4. Calculation total time S: s = Total total time C41 C12 C23 = 84min
6. The promotion of the model:
?? This mode is the optimized model, which has the value of promotion. For example: the pipeline operation produced by the workshop, how many components are produced in different workshops according to the order in order. ?
Seven, appendix:
Appendix 1 (program source code):
Function RST = CRTPOWER (a) ????????% Find The Power of the Matrix.
% ******************************************************** **********
%? This is help information about power () function.
% ?????????? Find the min number in the matrix.

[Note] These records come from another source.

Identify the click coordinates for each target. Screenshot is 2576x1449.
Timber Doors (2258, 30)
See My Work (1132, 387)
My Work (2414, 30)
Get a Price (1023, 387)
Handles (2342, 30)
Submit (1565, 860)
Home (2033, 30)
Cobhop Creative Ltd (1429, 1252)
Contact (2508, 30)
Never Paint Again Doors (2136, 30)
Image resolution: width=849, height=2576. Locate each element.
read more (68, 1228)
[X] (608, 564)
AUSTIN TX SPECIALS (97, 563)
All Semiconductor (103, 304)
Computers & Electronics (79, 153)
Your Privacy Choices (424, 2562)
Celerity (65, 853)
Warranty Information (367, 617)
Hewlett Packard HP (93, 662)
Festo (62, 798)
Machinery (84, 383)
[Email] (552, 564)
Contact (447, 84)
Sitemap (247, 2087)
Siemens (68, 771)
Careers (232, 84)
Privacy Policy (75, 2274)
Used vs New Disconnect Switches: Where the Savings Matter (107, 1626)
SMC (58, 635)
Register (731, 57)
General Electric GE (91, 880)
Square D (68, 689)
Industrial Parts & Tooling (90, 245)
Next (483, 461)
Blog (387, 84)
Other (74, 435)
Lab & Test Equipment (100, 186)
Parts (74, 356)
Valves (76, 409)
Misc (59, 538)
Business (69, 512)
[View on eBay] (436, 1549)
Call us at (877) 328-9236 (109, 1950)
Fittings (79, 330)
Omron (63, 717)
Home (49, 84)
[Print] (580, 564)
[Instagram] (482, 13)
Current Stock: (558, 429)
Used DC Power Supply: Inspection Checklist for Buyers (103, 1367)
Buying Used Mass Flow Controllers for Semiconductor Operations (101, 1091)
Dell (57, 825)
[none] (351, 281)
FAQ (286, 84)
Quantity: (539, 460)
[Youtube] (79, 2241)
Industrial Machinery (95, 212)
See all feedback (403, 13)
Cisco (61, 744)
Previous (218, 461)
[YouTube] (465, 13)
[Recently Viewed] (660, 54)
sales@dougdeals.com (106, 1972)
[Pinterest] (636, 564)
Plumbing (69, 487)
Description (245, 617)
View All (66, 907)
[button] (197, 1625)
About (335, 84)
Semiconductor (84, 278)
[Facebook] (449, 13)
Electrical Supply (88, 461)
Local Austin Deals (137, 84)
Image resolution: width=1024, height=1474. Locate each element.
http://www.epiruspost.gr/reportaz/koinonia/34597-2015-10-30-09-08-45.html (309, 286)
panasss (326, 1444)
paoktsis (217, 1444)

% ???????? Verison: 1.0.0? Finish date: 27/08/2004
%? USAGE:
% ?????? Power (a) ?????% a is Matrix.
% ?????? Return A RST.
% ******************************************************** **********
?
Rows = Length (A (:, 1)); ??????% Get The Rows of the Matrix.
COL1 = a (:, 1);
COL2 = a (:, 2);
COL3 = a (:, 3);
RST = Zeros (ROWS);
For count1 = 1: rows;
??? for count2 = 1: ROWS;
??????? if col2 (count1) -col1 (count2)> = 0;
??????????? RST (count1, count2) = ABS (col2 (count1) -col1 (count2)) ABS (COL3 (count1) -col2 (count2));
??????? ELSE
RST (count1, count2) = 2 * ABS (col2 (count1) -col1 (count2) ABS (col3 (count1) -col2 (count2));
??????? end;
??????? if count1 == count2
??????????? rst (count1, count2) = INF;
??????? end;
???
END;
?
A = [13, 15, 20; 10, 20, 18; 20, 16, 10; 8, 10, 15;];
Crtpower (a)
?
Function RST = FINDMINPARAM (A, ICOUNT, DIFF)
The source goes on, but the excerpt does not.